Claude API Masterclass: Tool Use, Vision & Extended Thinking

Anthropic's Claude has become the model of choice for reasoning-heavy, long-context, and safety-critical applications. Claude 3.5 Sonnet leads the coding benchmarks; Claude 3 Opus remains the gold standard for nuanced analysis. But most developers use Claude like a fancy chatbot — missing its most powerful capabilities entirely.

This guide covers the Claude API features that actually move the needle: the Tools API (function calling), Vision, and the game-changing Extended Thinking mode introduced in 2026. All examples use the official @anthropic-ai/sdk.

Setup & Client Initialisation

npm install @anthropic-ai/sdk

import Anthropic from '@anthropic-ai/sdk';

const client = new Anthropic({
  apiKey: process.env.ANTHROPIC_API_KEY,  // never hardcode
});

// Basic message
const msg = await client.messages.create({
  model:      'claude-3-5-sonnet-20241022',
  max_tokens: 1024,
  messages: [
    { role: 'user', content: 'Explain React Server Components in one paragraph.' }
  ],
});
console.log(msg.content[0].text);

Always set max_tokens explicitly. Claude will return an error if you don't, unlike OpenAI which defaults to a limit.

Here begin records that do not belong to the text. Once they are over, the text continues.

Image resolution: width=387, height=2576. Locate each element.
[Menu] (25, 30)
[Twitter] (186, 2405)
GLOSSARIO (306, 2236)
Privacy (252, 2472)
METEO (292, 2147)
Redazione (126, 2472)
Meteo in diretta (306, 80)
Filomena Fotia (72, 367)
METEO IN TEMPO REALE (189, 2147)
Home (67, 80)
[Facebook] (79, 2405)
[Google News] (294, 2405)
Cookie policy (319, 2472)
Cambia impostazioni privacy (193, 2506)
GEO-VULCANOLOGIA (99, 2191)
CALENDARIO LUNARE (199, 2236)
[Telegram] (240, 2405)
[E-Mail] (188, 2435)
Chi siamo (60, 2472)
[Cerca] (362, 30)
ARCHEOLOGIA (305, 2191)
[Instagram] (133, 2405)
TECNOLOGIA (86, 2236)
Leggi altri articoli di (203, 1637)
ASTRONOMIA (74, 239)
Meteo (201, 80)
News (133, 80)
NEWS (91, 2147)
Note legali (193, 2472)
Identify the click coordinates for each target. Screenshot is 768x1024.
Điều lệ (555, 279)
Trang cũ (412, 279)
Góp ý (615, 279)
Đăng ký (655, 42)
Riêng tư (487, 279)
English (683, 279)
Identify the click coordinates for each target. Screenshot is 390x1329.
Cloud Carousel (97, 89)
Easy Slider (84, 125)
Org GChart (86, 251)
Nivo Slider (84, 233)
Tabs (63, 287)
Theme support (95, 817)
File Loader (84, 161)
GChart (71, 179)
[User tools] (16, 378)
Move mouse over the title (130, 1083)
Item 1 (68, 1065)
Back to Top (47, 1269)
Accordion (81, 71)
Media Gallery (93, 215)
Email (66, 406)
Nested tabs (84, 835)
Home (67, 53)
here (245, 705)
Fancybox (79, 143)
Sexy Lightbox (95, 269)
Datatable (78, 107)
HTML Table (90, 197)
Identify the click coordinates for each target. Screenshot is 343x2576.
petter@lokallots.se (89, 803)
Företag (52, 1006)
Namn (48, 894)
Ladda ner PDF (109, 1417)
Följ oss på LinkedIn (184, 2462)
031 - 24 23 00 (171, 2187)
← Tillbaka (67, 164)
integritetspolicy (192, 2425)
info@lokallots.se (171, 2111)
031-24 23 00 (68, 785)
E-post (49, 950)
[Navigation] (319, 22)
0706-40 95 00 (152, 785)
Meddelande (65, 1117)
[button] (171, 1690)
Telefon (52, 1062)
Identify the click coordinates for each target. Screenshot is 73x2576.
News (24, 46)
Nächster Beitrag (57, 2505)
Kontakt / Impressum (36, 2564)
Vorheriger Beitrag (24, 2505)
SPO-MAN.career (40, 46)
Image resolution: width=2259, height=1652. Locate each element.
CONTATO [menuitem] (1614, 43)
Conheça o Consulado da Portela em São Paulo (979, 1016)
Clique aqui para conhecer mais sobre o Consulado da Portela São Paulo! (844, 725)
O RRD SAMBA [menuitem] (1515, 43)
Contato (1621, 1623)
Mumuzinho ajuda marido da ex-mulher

Tool Use (Function Calling)

Claude's Tool Use lets you define JSON schemas for functions. Claude decides when to call them, supplying the correct arguments. You execute the function and return the result — Claude then uses it to form the final answer.

const tools = [
  {
    name: 'get_weather',
    description: 'Get current weather for a city.',
    input_schema: {
      type: 'object',
      properties: {
        city:    { type: 'string', description: 'City name, e.g. "London"' },
        unit:    { type: 'string', enum: ['celsius', 'fahrenheit'], default: 'celsius' },
      },
      required: ['city'],
    },
  },
  {
    name: 'search_web',
    description: 'Search the web for up-to-date information.',
    input_schema: {
      type: 'object',
      properties: {
        query: { type: 'string' },
        num_results: { type: 'number', default: 5 },
      },
      required: ['query'],
    },
  },
];

The Tool Use Loop

async function runWithTools(userMessage) {
  const messages = [{ role: 'user', content: userMessage }];

  while (true) {
    const response = await client.messages.create({
      model:     'claude-3-5-sonnet-20241022',
      max_tokens: 4096,
      tools,
      messages,
    });

    // No tool call — final answer
    if (response.stop_reason === 'end_turn') {
      return response.content.find(b => b.type === 'text')?.text;
    }

    // Process tool calls
    const toolUseBlocks = response.content.filter(b => b.type === 'tool_use');
    const toolResults   = [];

    for (const toolUse of toolUseBlocks) {
      let result;
      if (toolUse.name === 'get_weather') {
        result = await fetchWeather(toolUse.input.city, toolUse.input.unit);
      } else if (toolUse.name === 'search_web') {
        result = await performWebSearch(toolUse.input.query);
      }
      toolResults.push({
        type:        'tool_result',
        tool_use_id: toolUse.id,
        content:     JSON.stringify(result),
      });
    }

    // Append assistant response + tool results, continue loop
    messages.push({ role: 'assistant', content: response.content });
    messages.push({ role: 'user',      content: toolResults });
  }
}

const answer = await runWithTools('What is the weather in Tokyo and Berlin right now?');
console.log(answer);

Vision: Sending Images to Claude

Claude accepts images as base64 data or public URLs. It excels at diagram analysis, UI screenshot critique, OCR, and chart interpretation.

import fs from 'fs';

// From file (base64)
const imageData   = fs.readFileSync('screenshot.png');
const base64Image = imageData.toString('base64');

const response = await client.messages.create({
  model:      'claude-3-5-sonnet-20241022',
  max_tokens: 1024,
  messages: [{
    role: 'user',
    content: [
      {
        type:   'image',
        source: {
          type:       'base64',
          media_type: 'image/png',
          data:        base64Image,
        },
      },
      {
        type: 'text',
        text: 'Analyse this UI screenshot. List all accessibility issues and suggest fixes.',
      },
    ],
  }],
});

console.log(response.content[0].text);

Vision + URL (public images)

const response = await client.messages.create({
  model: 'claude-3-5-sonnet-20241022',
  max_tokens: 1024,
  messages: [{
    role: 'user',
    content: [
      {
        type:   'image',
        source: { type: 'url', url: 'https://example.com/architecture-diagram.png' },
      },
      { type: 'text', text: 'Explain this architecture. What are the potential bottlenecks?' },
    ],
  }],
});

200K

Token context window

Images per request

20MB

Max image size

Extended Thinking Mode

Extended Thinking allows Claude to reason through a problem step-by-step before committing to a final answer — similar to OpenAI o1's chain-of-thought, but visible and controllable. You set a budget_tokens for the thinking process.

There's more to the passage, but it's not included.